Fiche pratique

  • Plus les stories sont grosses, moins le chiffrage sera précis.
  • Pour chiffrer facilement, il faut comparer les stories plutôt que de les étudier en isolation
  • En se constituant une échelle de référence de stories, le chiffrage devient une formalité

Plus on devient bon dans l’agilité, la démarche produit et le découpage des user stories, moins on va avoir besoin de chiffrer. Mais en attendant, la plupart des équipes font des chiffrages, alors autant faire ça bien.

Bien comprendre le chiffrage

On vous donne un paquet de cartes, on vous dit qu’il faut chiffrer en points plutôt qu’en jours/homme et c’est parti.
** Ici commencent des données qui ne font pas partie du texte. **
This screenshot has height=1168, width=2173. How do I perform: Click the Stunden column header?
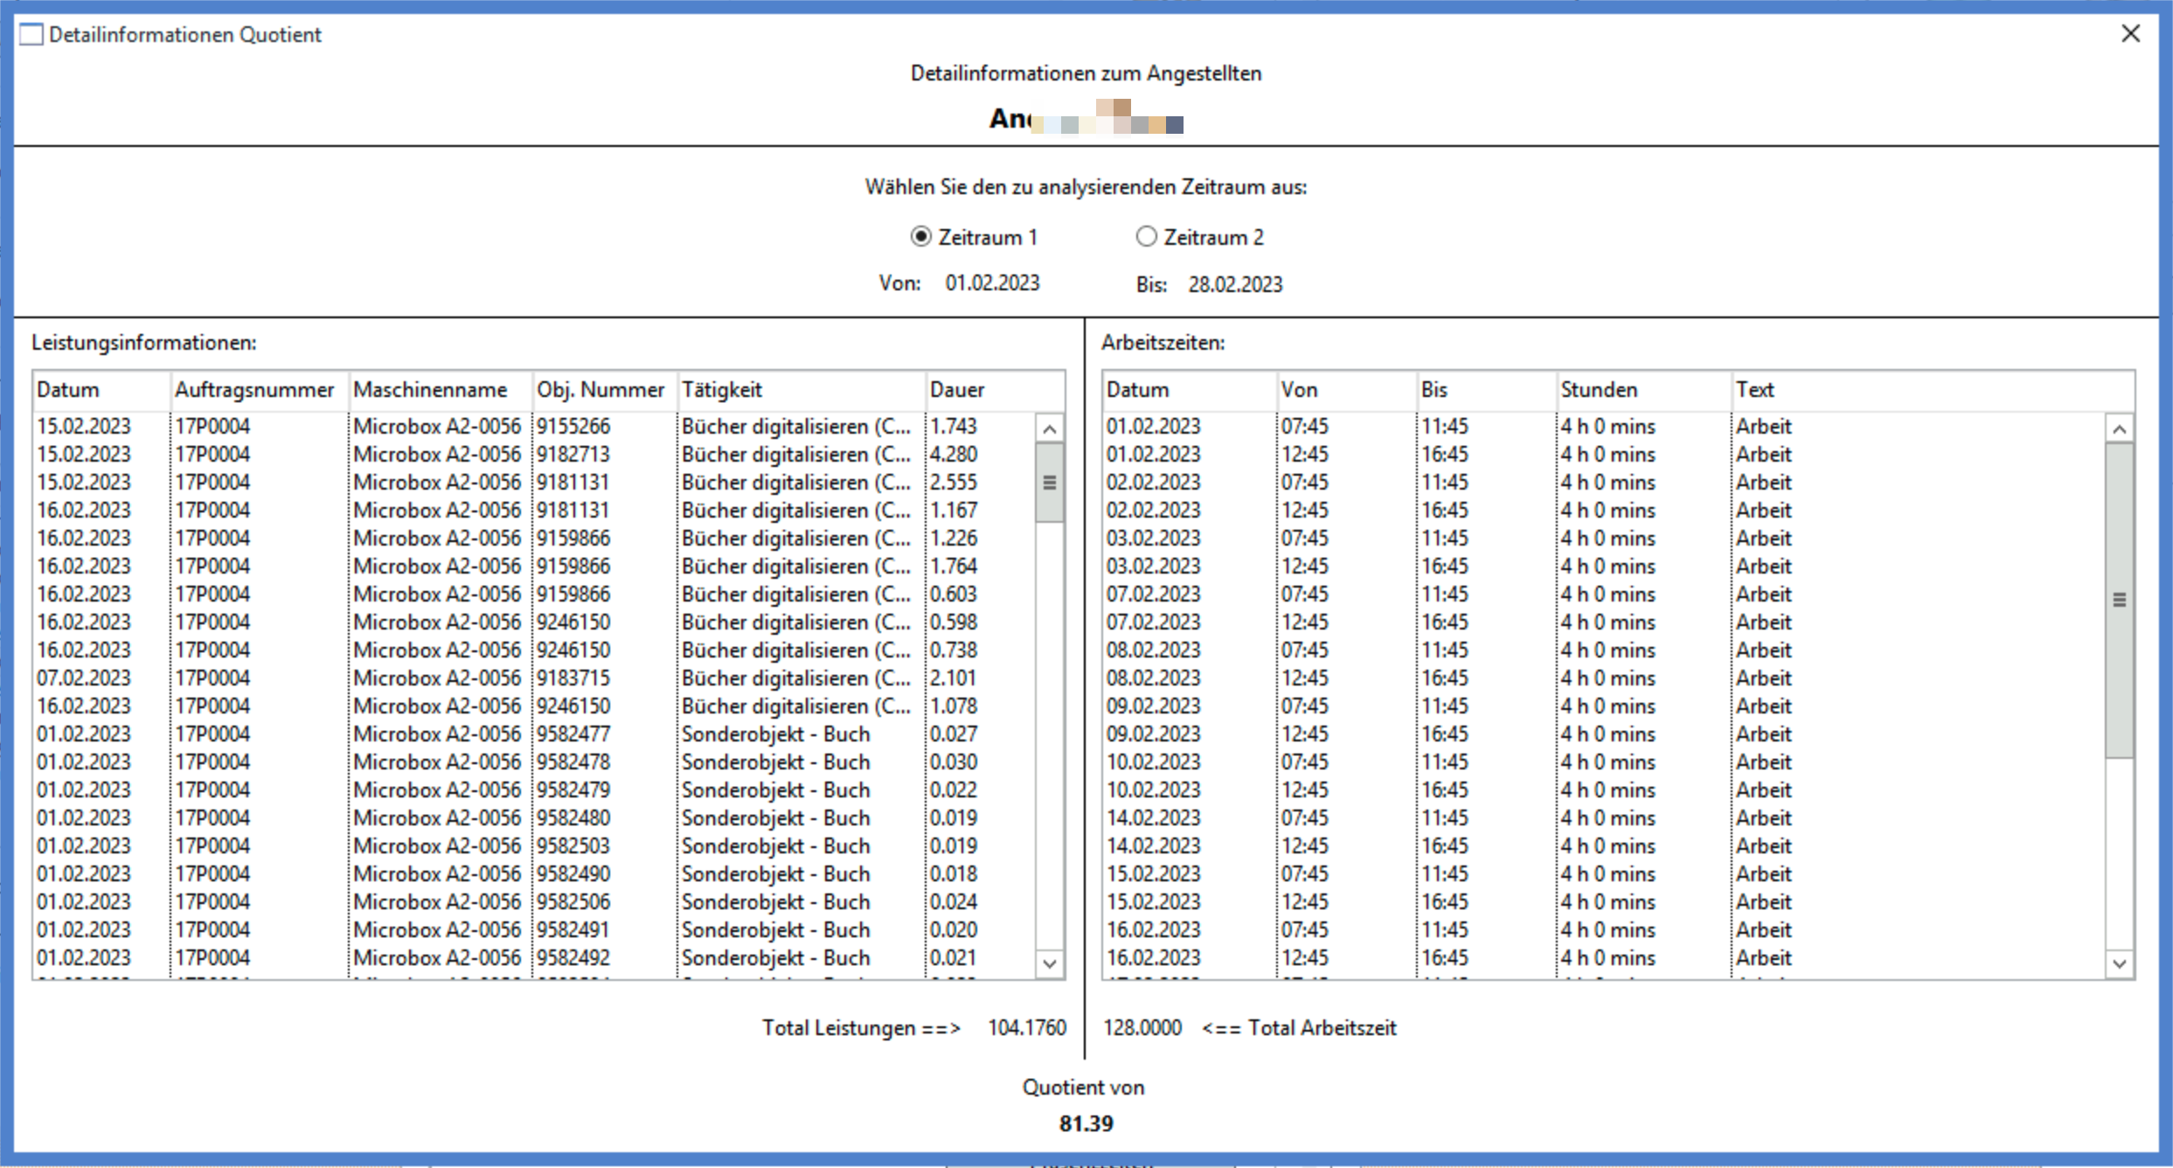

Sauf qu’on a oublié de vous parler de quelques trucs.

Chiffrage par comparaison

Le secret du chiffrage efficace, c’est la comparaison.

Je serais bien incapable de donner la distance exacte en km qu’il faudrait parcourir pour aller  de Paris à Lille ou de Strasbourg à Montpellier, et donc le temps que ça me prendrait. Il y a plein d’inconnues, de variabilité. Ça prendrait plus de temps de déterminer cette distance que de la parcourir.

Par contre, très facilement je peux dire que Strasbourg-Montpellier c’est grosso modo 3 fois Paris-Lille.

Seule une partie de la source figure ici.